Clinics, car dealers snap up prime space as luxury brands bow out of Hong Kong’s slumping retail market
- Human Health signed a six-year lease for HK$95 million to lease a 38,000-sq ft space at Star House in TST for one its 50 clinics in Hong Kong
- Maserati took up a 9,000-sq ft show room at the H&S building in Causeway Bay while Porsche is moving to Hopewell Centre 2 in Wan Chai

Private clinics and car dealers are snapping up retail space around Hong Kong that had been vacated by luxury brands, giving commercial landlords some relief amid an industry slump caused by the dearth of tourists and competition from online shopping.

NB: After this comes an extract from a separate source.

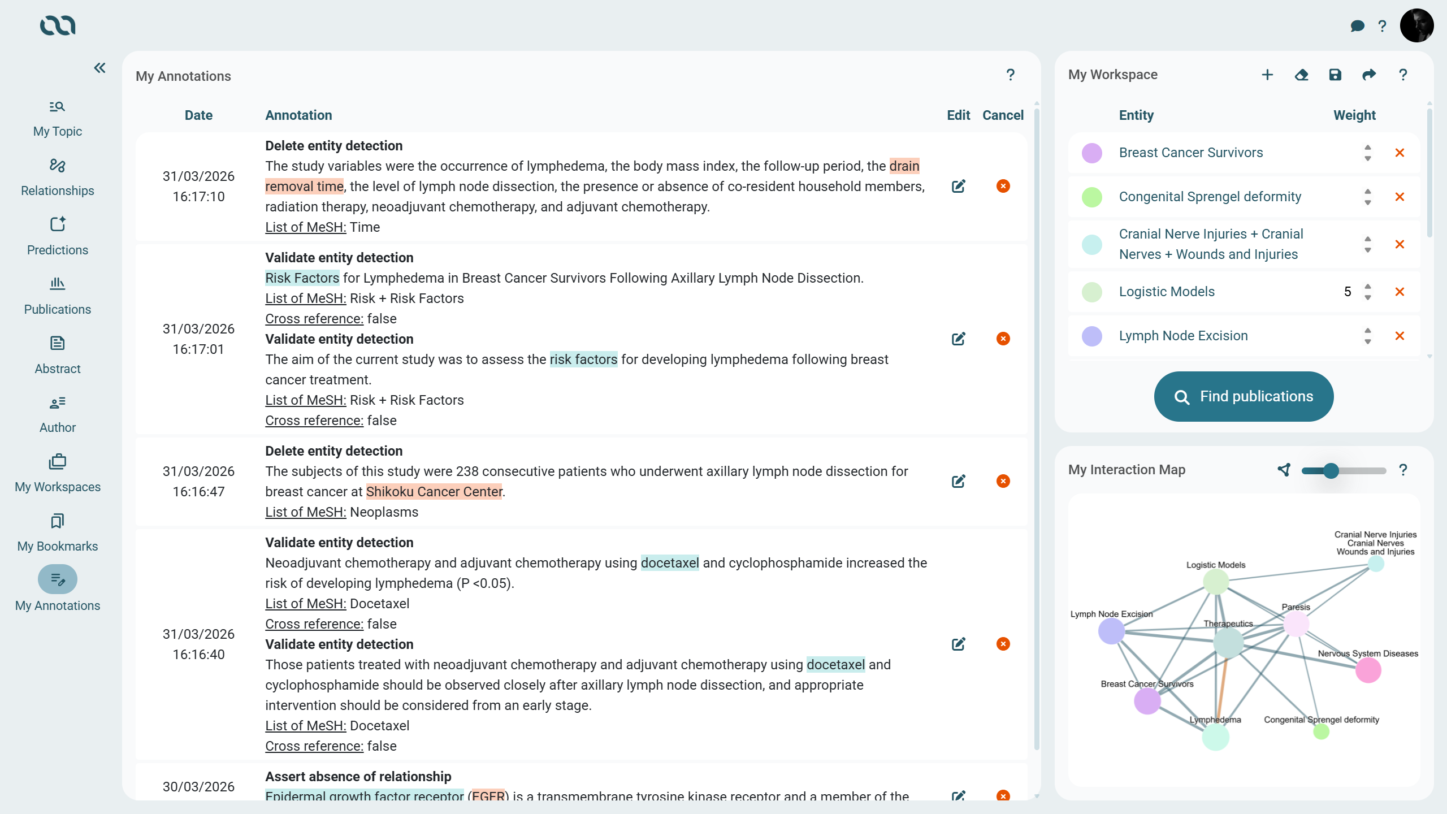Cancel the drain removal time annotation

[1003, 186]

Maserati, the Italian sports car assembler, took up a 9,000-sq ft show room at the H&S building in Causeway Bay, left vacant by Mercedes-Benz. Its German competitor Porsche is closing its showroom on Gloucester Road in Wan Chai to move to Hopewell Centre 2, becoming one of the first tenants in the new development.
Rental charges at prime street locations and shopping centres have fallen by 5 per cent in the first quarter according to Savills, giving non-luxury retailers and service providers the pick of choice locations in what is still one of the world’s most expensive real estate markets. Vacancy in Hong Kong’s four core shopping districts of Causeway Bay, Tsim Sha Tsui, Central and Mong Kok rose to 11 per cent in the first quarter, from 9.9 per cent at the start of 2022, according to Midland IC&I.

“With the ageing population and the Covid-19 pandemic, the locals are more health conscious,” said Lawrence Wan, senior director of advisory and retail transaction services at CBRE Hong Kong. “The significant drop for the street level shops has attracted more medical service providers to explore street shop opportunities and increase exposure. For luxury car brands, it is more about relocation and flight to quality.”
Hong Kong’s economy contracted by a larger-than-expected 4 per cent in the first quarter, with retail sales declining by 7.6 per cent during the first three months. As many as 829 shops of the 7,524 shops surveyed by Midland stood empty at the end of March.